* [EXERCISE INSTRUCTIONS]:
Gather every line of the material below that contains the string "list", treating uppercase and lowercase letters as distinct.

+++++

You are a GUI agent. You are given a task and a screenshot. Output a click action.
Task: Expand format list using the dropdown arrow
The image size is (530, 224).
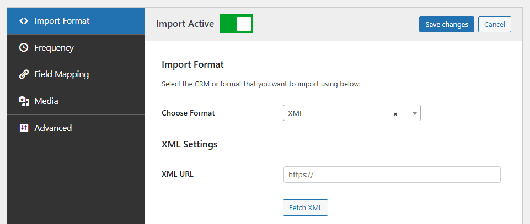(x=414, y=114)
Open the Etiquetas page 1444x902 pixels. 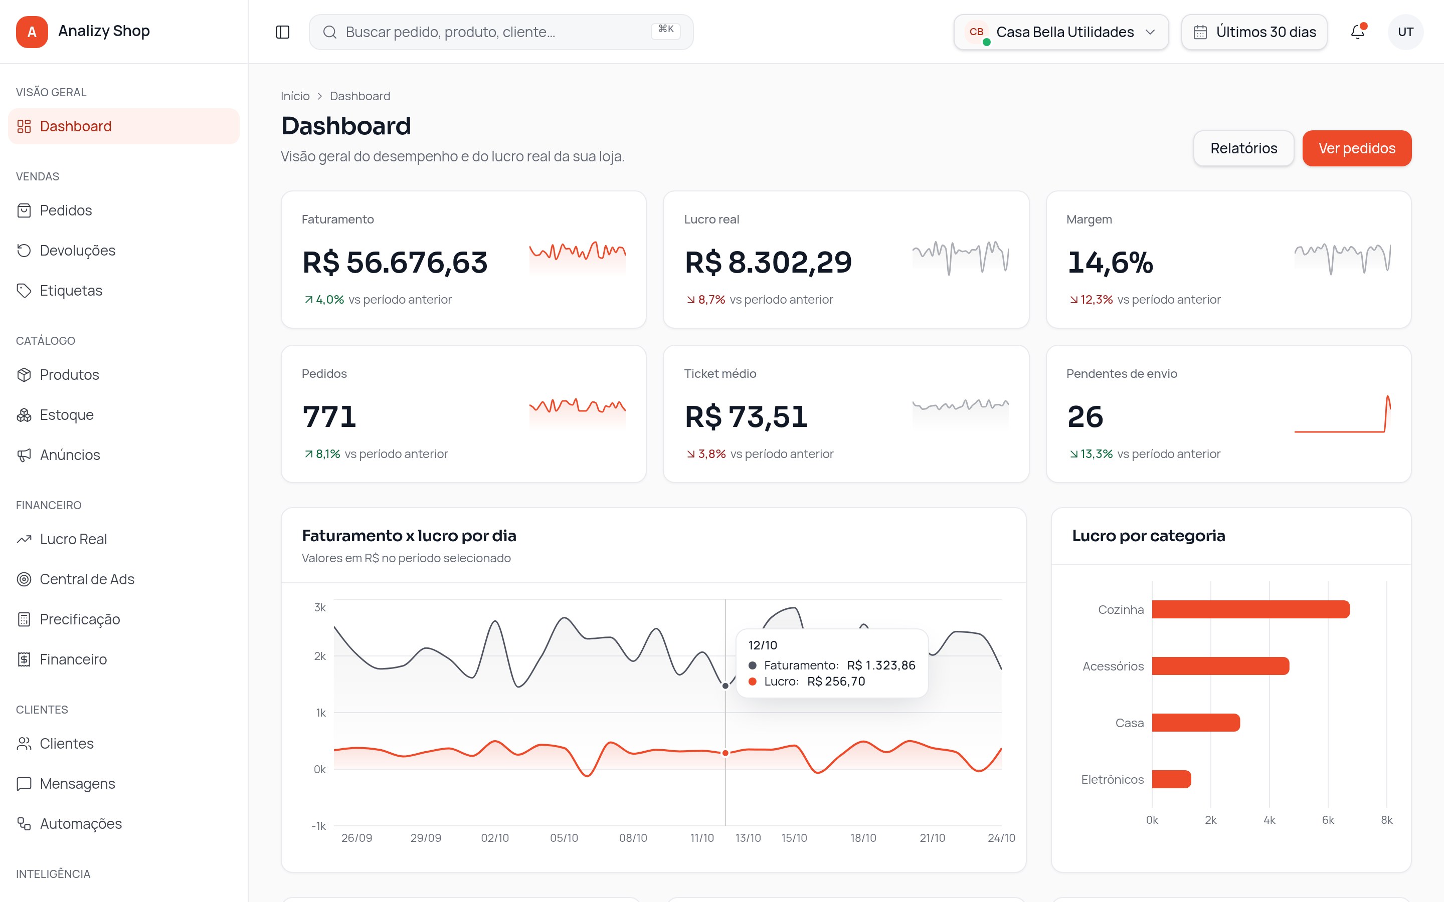tap(124, 291)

+++++

* [EXPECTED ANSWER]:
Task: Expand format list using the dropdown arrow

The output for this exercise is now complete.